How can we safely implement `bytemuck::Pod` generically?

[ripytide]

I was going to add bytemuck::Pod back to the types when I saw that bytemuck has a derive macro for it so I was going to use that but it won't let me:

rustc: Pod requires cannot be derived for non-packed types containing generic parameters because the padding requirements can't be verified for generic non-packed structs

It seems that since the generic type T could be have padding in it we can't implement Pod on it safely. Is there a DoesNotContainPadding marker trait of some sort so we can implement this safely?

In v0.8 this was implemented simply as:

unsafe impl<T> crate::Pod for RGB<T> where T: crate::Pod {}

But as mentioned this is not a safe implementation so I'd like to restrict it a bit more so it becomes safe.

[kornelski]

Unfortunately there's no trait for no padding.

nevermind, wrong example

~~Indeed the current blanket impl is unsound~~ I haven't considered that alignment can add padding, and it seems to even override `packed`!: ```rust #[repr(align(16))] struct Ooopsie(u8); #[repr(packed)] struct Rgb(T, T, T); // size_of::>() is 48 ```

size_of and align_of are const, so maybe it would be possible to hack some static assert that checks for padding? (like this)

[ripytide]

I was thinking we just make another unsafe marker trait and then use that as a bound when implementing Pod:

unsafe trait NotPadded { }

And then implement it on all the core types. Then users could implement it on their own types too but they would have to make the unsafe trait impl which shifts responsibility onto them.

Really this is the sort of trait I'd hope to find in the bytemuck crate but alas it seems they don't have it.

[kornelski]

Pod implies lack of padding already. So actually my previous example was wrong, because u8 with align >1 is not allowed to have Pod implemented.

In that case Pod for Rgb<T: Pod> is fine. It's only Rgba<T: Pod, A: Pod> that's unsound, because the two types could have different alignment, without having padding themselves. It requires align_of::<T> >= align_of::<A>()

[ripytide]

Ah okay, thanks for your advice, I very rarely get this low level in rust/programming in general so I don't really know what I'm doing :smile:

In this case should we still impl<T: Pod, A: Pod> Pod for Rgba<T, A> with an const assertion of align_of::<T> >= align_of::<A>(), is that enough to guarantee soundness?
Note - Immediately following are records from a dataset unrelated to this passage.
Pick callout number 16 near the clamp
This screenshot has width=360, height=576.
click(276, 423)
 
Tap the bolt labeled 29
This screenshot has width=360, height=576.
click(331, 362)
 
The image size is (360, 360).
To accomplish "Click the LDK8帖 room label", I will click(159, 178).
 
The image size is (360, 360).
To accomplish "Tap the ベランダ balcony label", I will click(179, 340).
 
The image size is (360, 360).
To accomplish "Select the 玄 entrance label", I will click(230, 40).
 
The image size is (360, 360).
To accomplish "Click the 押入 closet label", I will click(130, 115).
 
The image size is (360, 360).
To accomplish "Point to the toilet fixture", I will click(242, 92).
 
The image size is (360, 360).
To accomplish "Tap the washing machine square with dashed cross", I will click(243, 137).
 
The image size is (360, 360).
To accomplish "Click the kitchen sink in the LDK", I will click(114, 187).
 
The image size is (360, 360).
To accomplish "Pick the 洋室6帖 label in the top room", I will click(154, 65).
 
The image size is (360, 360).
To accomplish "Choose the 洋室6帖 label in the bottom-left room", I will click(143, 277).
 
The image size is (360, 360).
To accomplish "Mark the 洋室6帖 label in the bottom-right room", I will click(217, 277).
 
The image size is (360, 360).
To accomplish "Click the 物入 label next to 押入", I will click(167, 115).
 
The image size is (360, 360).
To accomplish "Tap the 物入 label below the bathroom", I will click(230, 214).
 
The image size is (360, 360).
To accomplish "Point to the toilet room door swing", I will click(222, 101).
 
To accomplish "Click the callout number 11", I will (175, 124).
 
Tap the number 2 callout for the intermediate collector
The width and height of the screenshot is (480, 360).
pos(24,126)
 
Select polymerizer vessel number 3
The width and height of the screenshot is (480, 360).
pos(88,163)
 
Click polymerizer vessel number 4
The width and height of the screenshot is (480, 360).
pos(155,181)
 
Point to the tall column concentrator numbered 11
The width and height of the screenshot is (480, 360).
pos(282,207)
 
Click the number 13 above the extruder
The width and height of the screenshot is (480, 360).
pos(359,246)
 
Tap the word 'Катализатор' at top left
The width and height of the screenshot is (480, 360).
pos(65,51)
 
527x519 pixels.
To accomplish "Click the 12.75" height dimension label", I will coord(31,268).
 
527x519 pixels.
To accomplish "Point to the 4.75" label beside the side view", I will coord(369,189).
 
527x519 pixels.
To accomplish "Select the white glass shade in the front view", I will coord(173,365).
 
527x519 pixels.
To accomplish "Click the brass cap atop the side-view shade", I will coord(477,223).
The impls for Rgb and non-alpha types can then stay the same as they were in v0.8?

[ripytide]

Wait nevermind I don't think it's possible to add a const assert statement into a trait impl. I'll just implement Pod for Rgba<T> for now then, we can always expand the trait impl later if we figure out a way to make it work for heterogeneous pixels.

[kornelski]

It's possible to fail this at compile time (usize can't be negative):

const BREAK: usize = std::mem::align_of::<T>() - std::mem::align_of::<A>();

but unfortunately this is evaluated lazily. fn new() { Self::BREAK; } works, but constructing via literal can still cause unsoundness.

I couldn't find a way to force this check at compile time, so this will have to be limited to uniform types.